Worried that Judge Cheryl Alemán's surprising death last month from lung cancer may be linked to mold or asbestos contamination in the aged Broward County Courthouse, three judges have moved their chambers and requested environmental testing.
Judges Susan Greenhawt, Patti Englander Henning and Mily Rodriguez Powell, Alemán's neighbors on the ninth floor, moved Friday to temporary second-floor offices.
"There were issues with a serious illness with one or more judges in the area," Englander Henning said in a telephone interview Monday. "Prudence suggested that we request to be moved until they can test and determine what the problem is and how it can be remedied. And obviously, it was a valid enough claim that they were good enough to move us."
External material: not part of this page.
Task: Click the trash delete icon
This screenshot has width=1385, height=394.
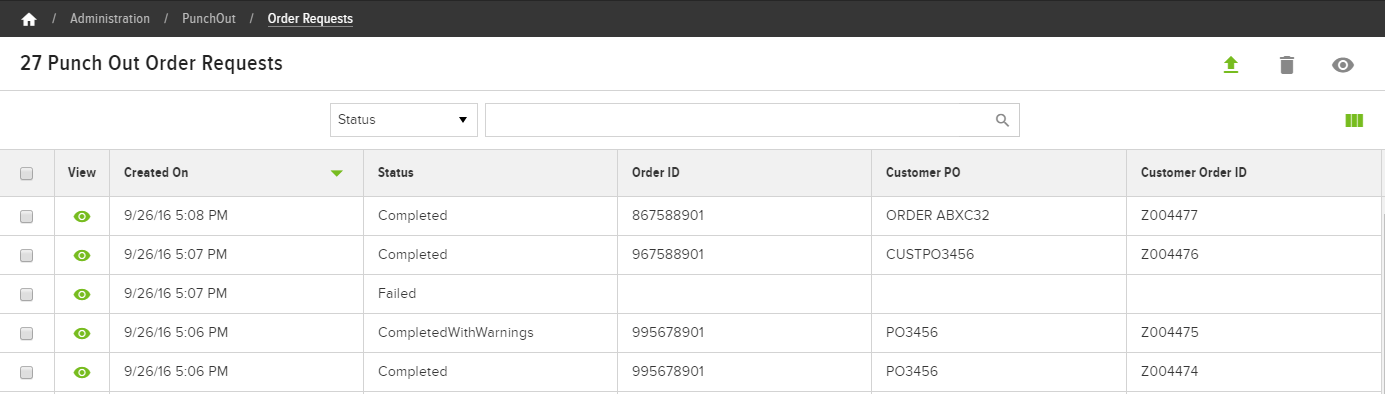Action: 1287,65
The county launched a series of environmental tests last week. This week, attorneys suing the county on behalf of courthouse employees claiming exposure to toxic mold arranged for testing at the request of several judges.
"It's our perspective that this building should not be inhabited for work; it's making people sick," said Bob McKee, law partner of Walter "Skip" Campbell, a civil attorney and former state senator who has filed a series of lawsuits on behalf of court employees.
McKee said he and Campbell have hired independent experts to test chambers on the seventh, eighth and ninth floors at the requests of judges Victor Tobin, Charles Greene, John Bowman, Dale Cohen, Marc Speiser and Englander Henning.
Alemán, 52, died Dec. 2, just weeks after learning she had an aggressive form of lung cancer. She had visited the hospital with flu-like symptoms in early October and soon after was diagnosed with Stage 4 cancer.
Alemán's husband, Omar, could not be reached for comment.
In the immediate aftermath of Alemán's death, the judges requested mold and asbestos testing in courtroom 995 and the ninth-floor chambers of Alemán, Greenhawt, Englander Henning and Rodriguez Powell, according to a Dec. 31 report reviewed by the Sun Sentinel.
"The judge occupying room 999 had recently succumbed to an aggressive lung cancer," according to the report by Miami-based Advanced Industrial Hygiene Services Inc. "The three judges in the 'quadrangle' of offices [all located in the same general area on the ninth floor] were concerned that the cancer may have been related to the indoor environmental condition in the courthouse.
"They suspected that asbestos-containing materials and mold contamination was present in the building and in their individual chambers."
Asbestos has been linked to mesothelioma lung cancer, and mold can lead to many health problems, including sinus infections and respiratory problems.
The report showed varying levels of fungal growth in the tested areas and asbestos fibers "above the regulatory limit" in Alemán's chambers and courtroom 995.
The report concluded that Aleman's chambers had a "very high concentration of indicator fungal spore types" that may be affecting nearby areas.
One week after that report was issued, the three judges moved to different chambers and the county launched its own round of tests, said Pete Corwin, assistant to the county administrator.
A survey about 11/2 years ago showed the existence of asbestos in the courthouse, he said.
"What we found is there is asbestos; but it is in ceiling tiles and floor tiles, but it's not in the air. We always knew it was there; it was just a matter of mapping where it is exactly," Corwin said. "We're doing everything we can to assure the people that it's safe and to do a very comprehensive test in the area."
In the past three years, the half-century-old main section of the courthouse has been the scene of nearly half a dozen floods. County commissioners have approved a new courthouse, but construction won't be completed until 2014, at the earliest.